*** Opening Source material ***

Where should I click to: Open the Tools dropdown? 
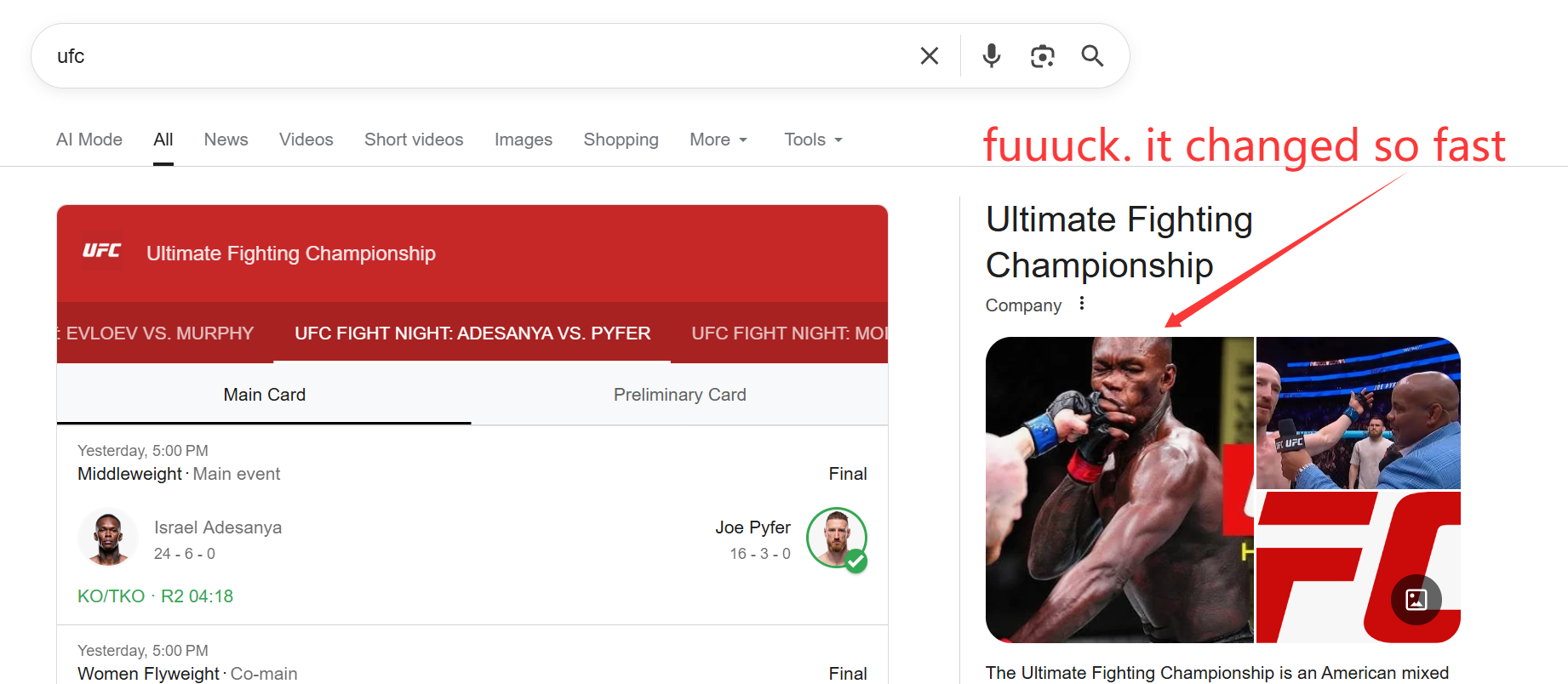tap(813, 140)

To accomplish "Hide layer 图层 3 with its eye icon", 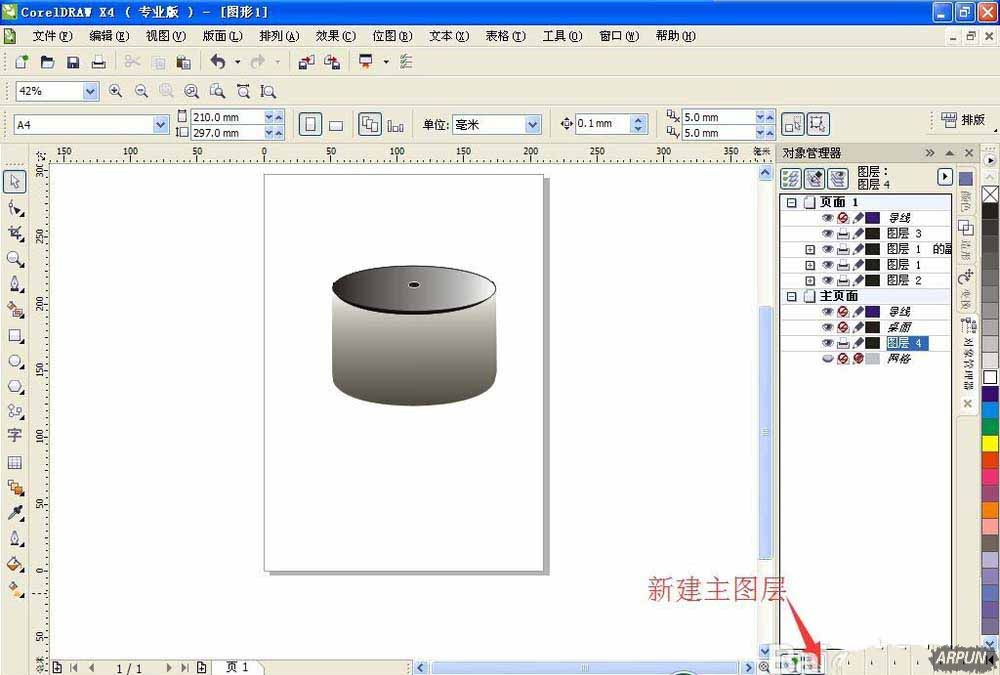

*** Closing Source material ***
*** Opening Source material ***

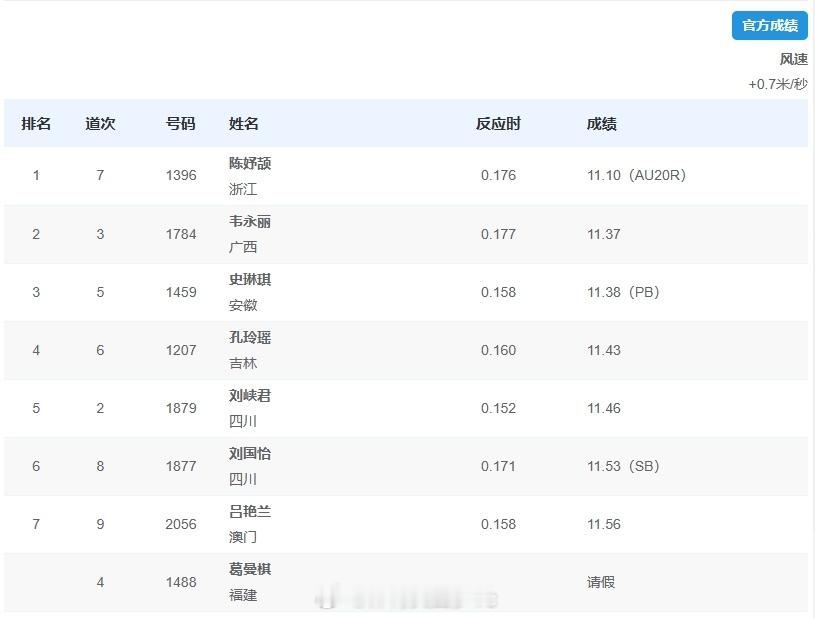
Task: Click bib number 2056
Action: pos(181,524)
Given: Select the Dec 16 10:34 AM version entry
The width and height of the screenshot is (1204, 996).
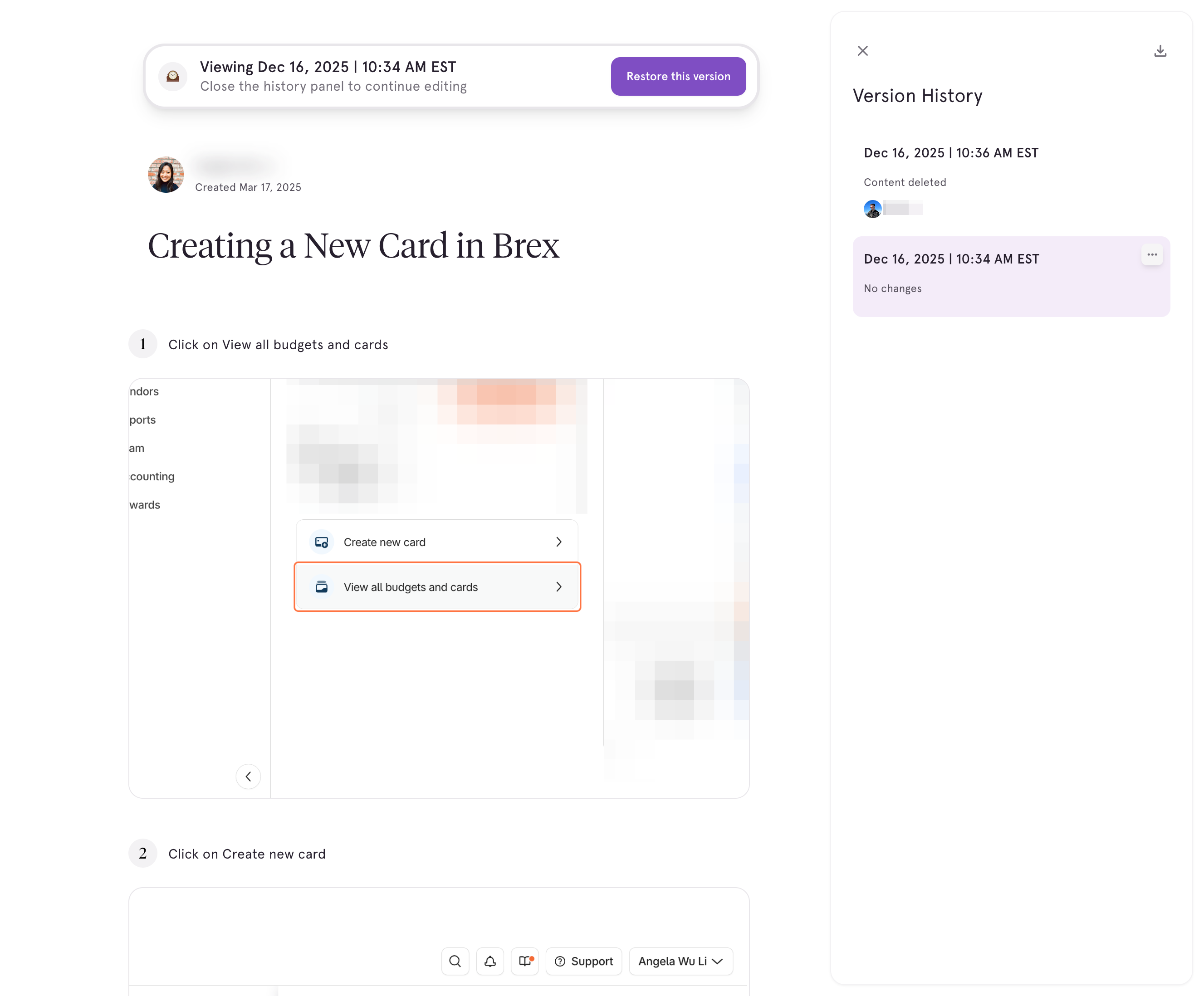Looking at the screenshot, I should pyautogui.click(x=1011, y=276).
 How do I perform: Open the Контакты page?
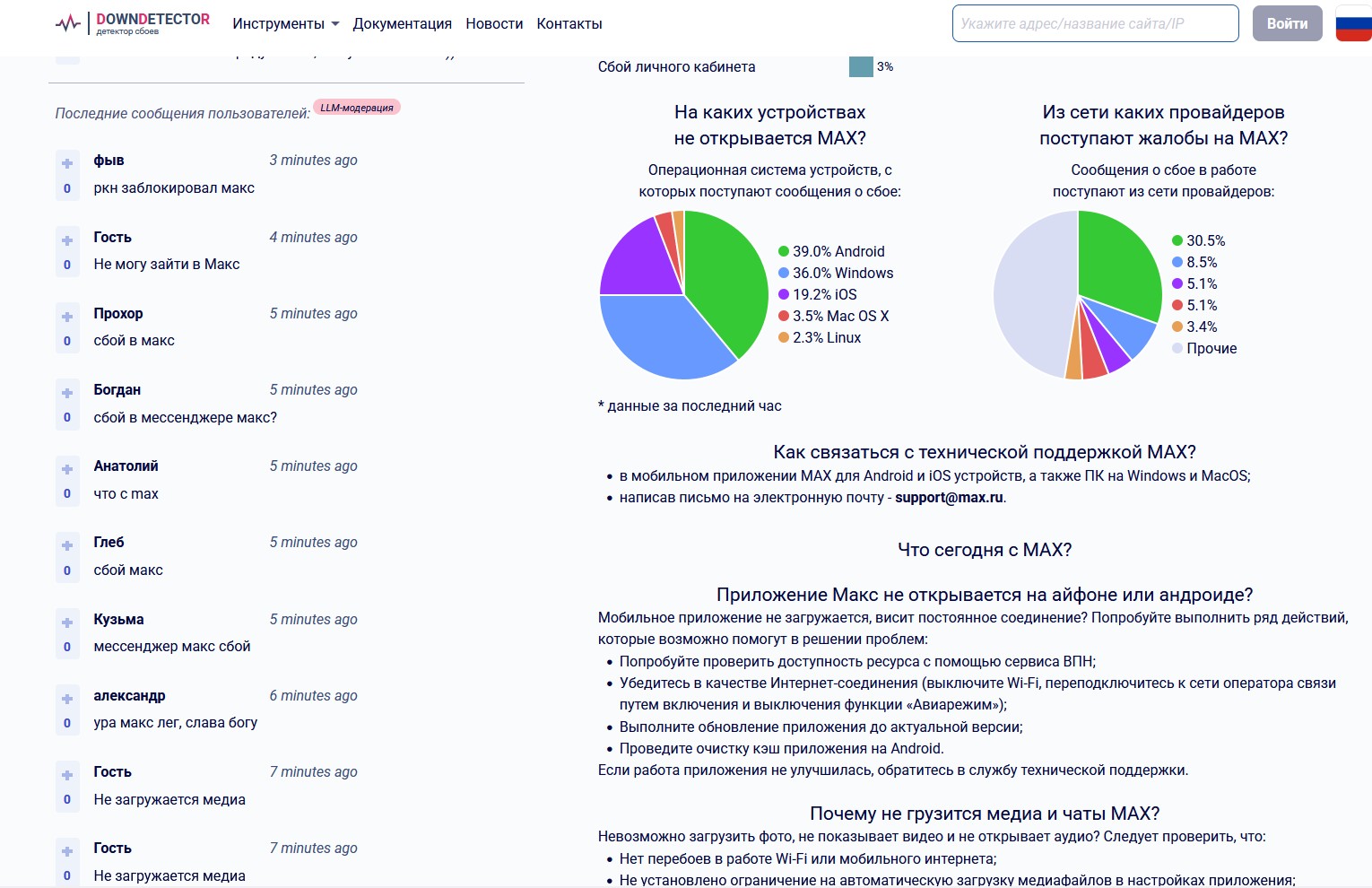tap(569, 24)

*** Closing Source material ***

## Problem to work on
Keep to the stretch from the line containing "Where should I" through the line containing "with its eye", both ends included, and copy it exactly from the listing above, minus the pictures.

## Exercise answer
Where should I click to: Open the Tools dropdown? 
tap(813, 140)

To accomplish "Hide layer 图层 3 with its eye icon", 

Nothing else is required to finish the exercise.